De acuerdo con la nueva política, la agencia ya no incluirá en sus informes oficiales los fallecimientos ocurridos después de que los migrantes hayan sido excarcelados, aun cuando estos hubieran estado bajo custodia o supervisión del propio ICE poco antes de su muerte.

Hasta ahora, la práctica contemplaba reportar algunos de estos casos como parte de un seguimiento más amplio de las condiciones en detención migratoria. Sin embargo, con el cambio, únicamente se documentarán los decesos ocurridos directamente dentro de centros de detención activos.

Organizaciones defensoras de derechos humanos advirtieron que esta modificación podría dificultar el monitoreo de posibles negligencias médicas, condiciones inadecuadas o consecuencias derivadas del tiempo que los migrantes permanecieron bajo custodia.

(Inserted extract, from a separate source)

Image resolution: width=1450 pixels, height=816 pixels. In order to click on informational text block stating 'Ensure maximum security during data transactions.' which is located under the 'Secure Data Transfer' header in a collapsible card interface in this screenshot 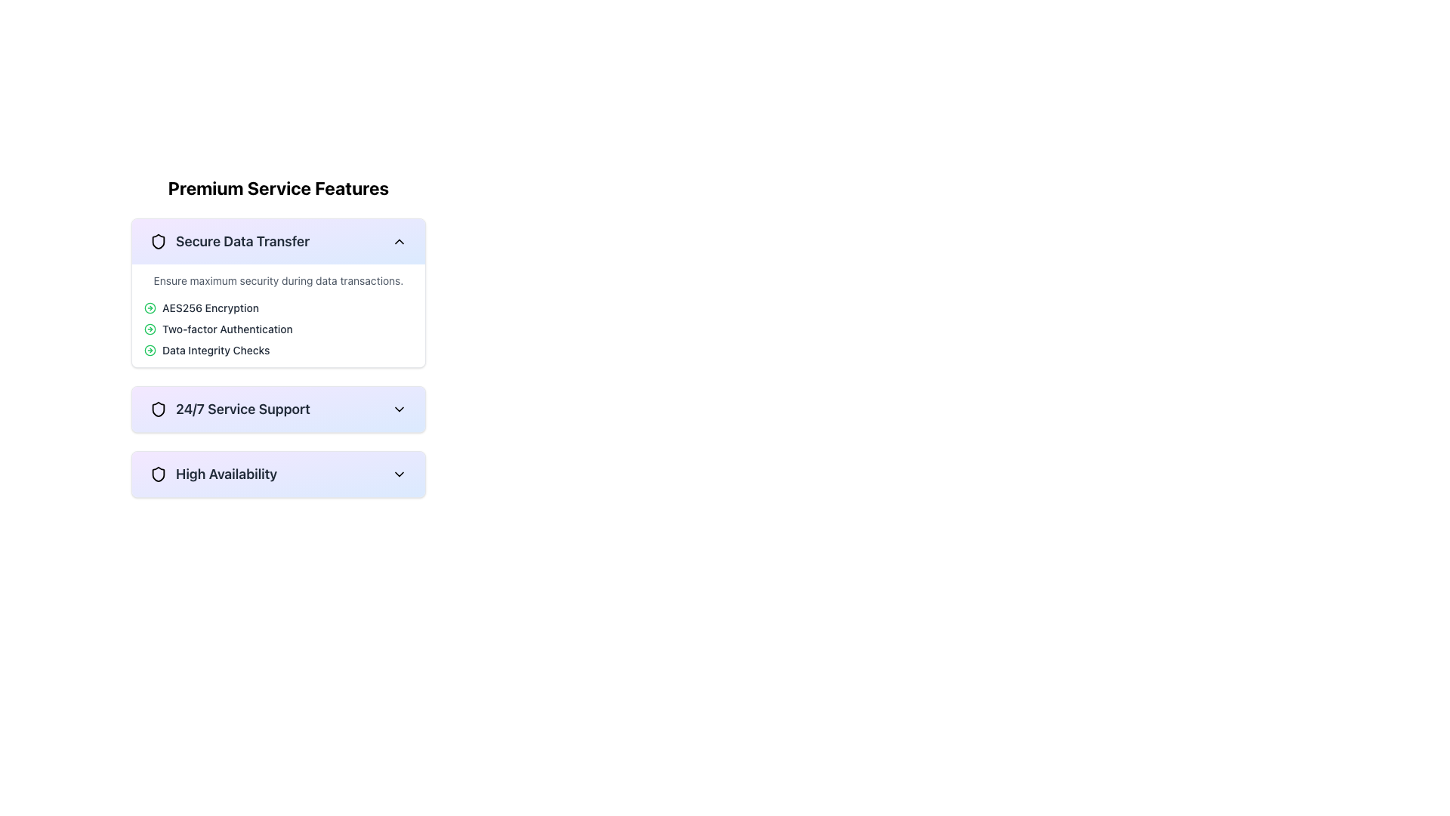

Asimismo, señalaron que muchos de los fallecimientos posteriores a la liberación pueden estar relacionados con problemas de salud no atendidos o agravados durante la detención, por lo que excluirlos de los reportes oficiales reduce la rendición de cuentas.

Por su parte, autoridades migratorias argumentan que la medida busca delimitar con mayor precisión los casos que ocurren bajo responsabilidad directa del ICE, aunque no detallaron mecanismos alternativos para dar seguimiento a los migrantes liberados.

El cambio se da en un contexto de creciente escrutinio sobre las condiciones en centros de detención migratoria en Estados Unidos, donde organizaciones civiles han documentado casos de hacinamiento, falta de atención médica y denuncias por trato inadecuado.

La decisión abre un nuevo debate sobre los estándares de transparencia en el sistema migratorio estadounidense y el alcance de la responsabilidad institucional sobre las personas migrantes más allá del periodo formal de detención.